* [Aufgaben zur Übung]:
a) Liste alle Arten von Sprache auf, bei denen die Glosse zur Heulsuse laut ihrer Einleitung genau hinhört.
b) Schreibe aus der Glosse zur Heulsuse den Abschnitt von „Anglizismen und Bürokraten-Deutsch, Mode-Floskeln“ bis einschließlich „der Lupe: Heulsuse.“ ab.
c) Schreibe die Glosse zur Heulsuse ab der Stelle weiter, an der sie endet.

* [Dokumenttext]:

Wölfe heulen, um sich miteinander zu verständigen. Männer heulen, um Aufmerksamkeit zu erregen. Foto:  

Anglizismen und Bürokraten-Deutsch, Mode-Floskeln und aussterbende Begriffe – in unserer Sprach-Glosse hören wir genau hin. Wie die Menschen so reden, was sie sagen, wie sie’s meinen. Heute unter der Lupe: Heulsuse.

Stuttgart - Millennials strotzen vor Kraft. Die Physis hat den Zenit erreicht. Im Job und in der Partnerschaft brummt es. Und doch haben viele der 30- bis 40-Jährigen als larmoyante Narzissten schwer an ihrem Leben und Alter zu tragen. Zu jung, um zu sterben – zu alt, um zu leben. Eine „heulsusige Selbstverliebtheit“ attestiert „Die Welt“ der Nicht-mehr-jungen- und Noch-nicht-alten-Generation in Deutschland.

* [Vorliegendes Material]:
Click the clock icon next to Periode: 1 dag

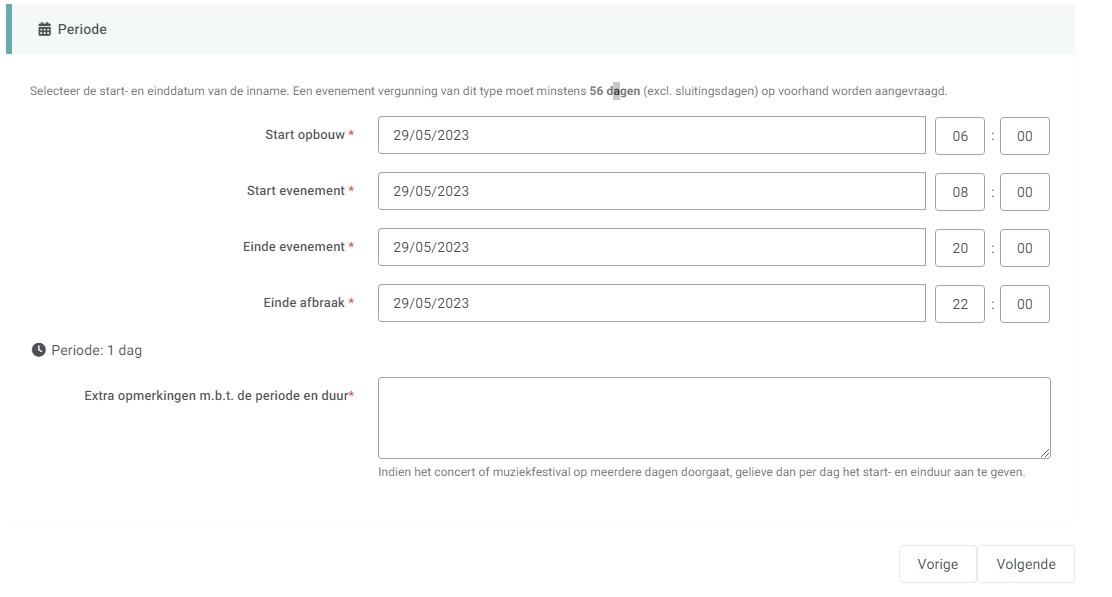pos(39,351)
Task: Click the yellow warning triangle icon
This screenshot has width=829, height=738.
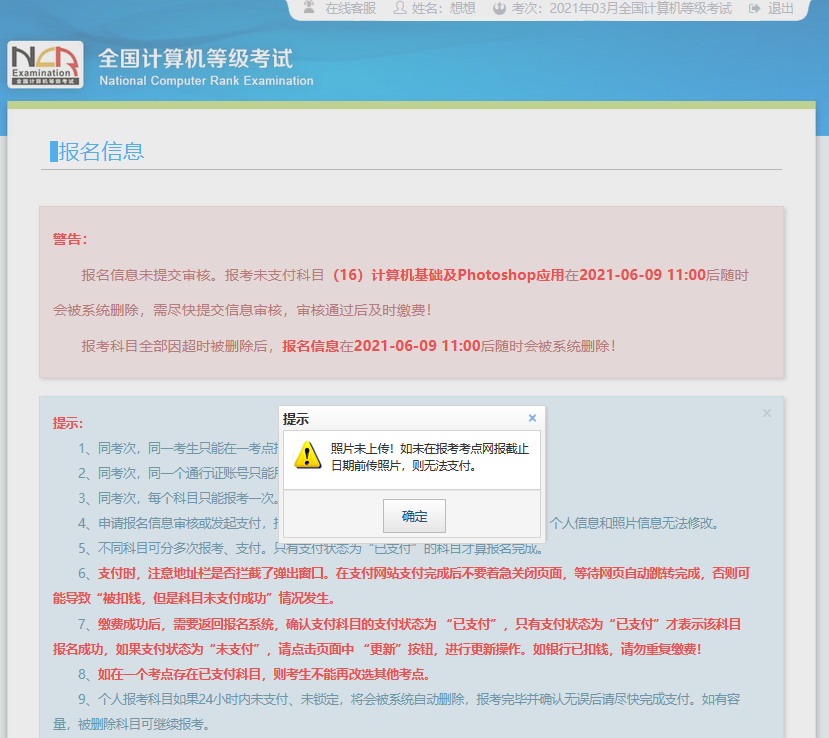Action: point(307,456)
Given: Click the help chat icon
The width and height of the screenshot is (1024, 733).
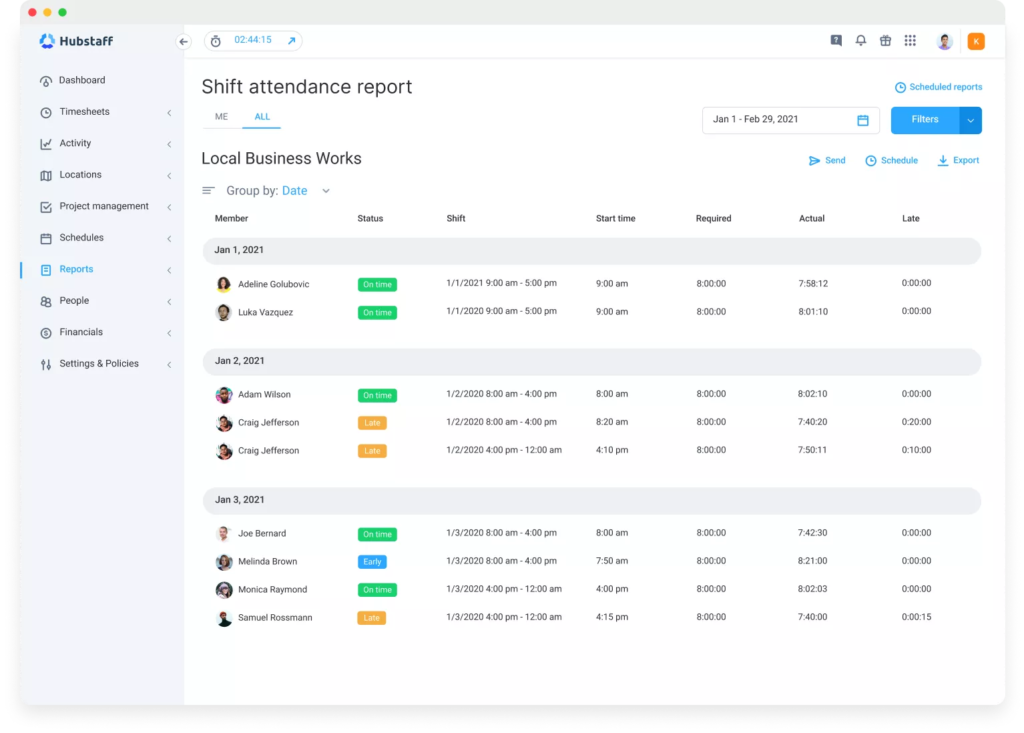Looking at the screenshot, I should click(x=836, y=41).
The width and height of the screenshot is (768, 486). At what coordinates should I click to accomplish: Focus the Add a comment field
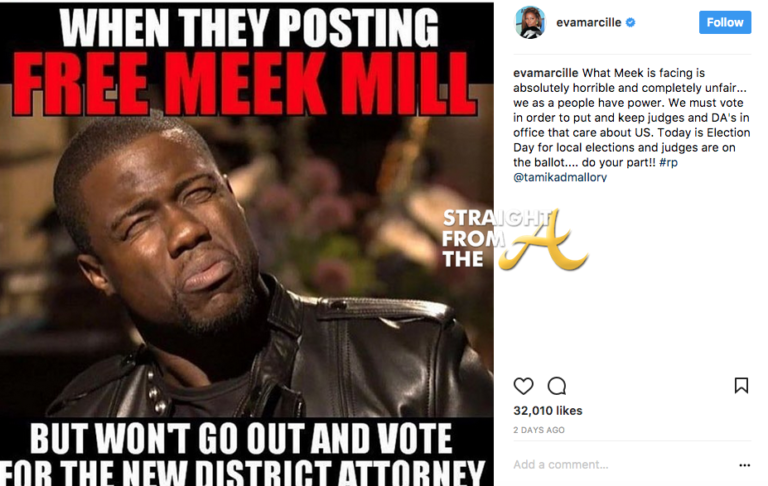click(x=622, y=464)
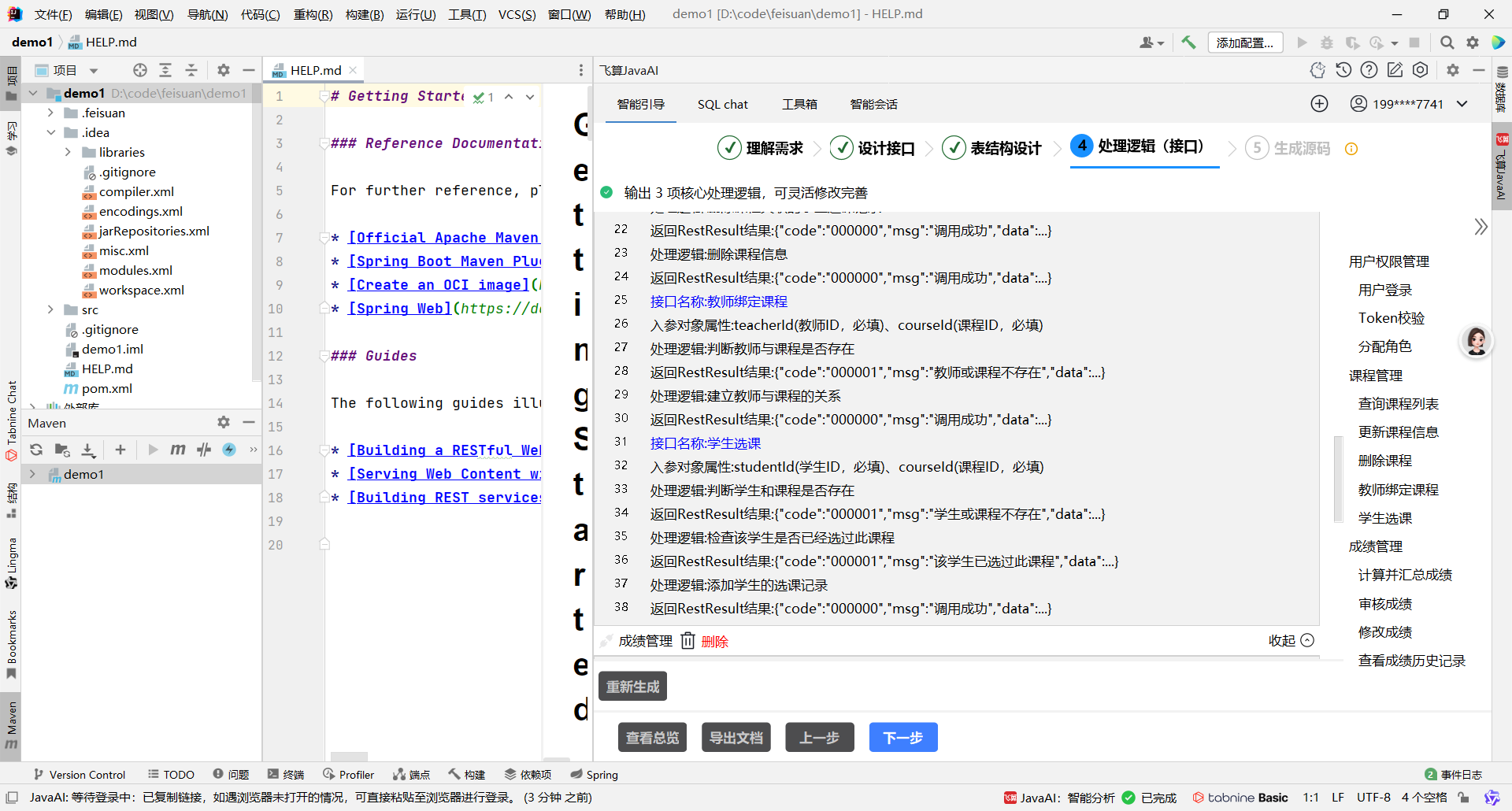The height and width of the screenshot is (811, 1512).
Task: Click the scrollbar beside the interface list
Action: [1337, 479]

* [Geordnete Antworten]:
a) Anglizismen, Bürokraten-Deutsch, Mode-Floskeln, aussterbende Begriffe

b)
Anglizismen und Bürokraten-Deutsch, Mode-Floskeln und aussterbende Begriffe – in unserer Sprach-Glosse hören wir genau hin. Wie die Menschen so reden, was sie sagen, wie sie’s meinen. Heute unter der Lupe: Heulsuse.

c)
Touch-me-not

Der Begriff Heulsuse wird im Deutschen pejorativ, dass heißt implizit abwertend verwendet. „Die olle Heulsuse fängt wieder an zu flennen.“ Verwandte Wörter sind Jammerlappen, Memme, Mimose und Rühr-mich-nicht-an (englisch: „touch-me-not“).

Weinen (vom germanischen vaitóti) ist ein fundamentaler Ausdruck menschlicher Mimik, bei dem die Emotionen regelrecht aus einem herausfließen und der häufig von einer exzessiven Geräuschkulisse untermalt wird.

Man muss nicht Susanne heißen und nicht unbedingt eine Frau sein, um als Heulsuse apostrophiert zu werden. Obgleich nicht selten weibliche Personen gemeint sind, die nah am Wasser gebaut sind und leicht feuchte Augen bekommen.

Topografie der Tränen

Die amerikanische Fotografin Rose-Lynn Fisher hat für ihr 2013 veröffentlichtes Kunst-Projekt „Topografie der Tränen“ („The Topgraphy of Tears“) unter einem Lichtmikroskop Tränen in hundertfacher Vergrößerung aufgenommen.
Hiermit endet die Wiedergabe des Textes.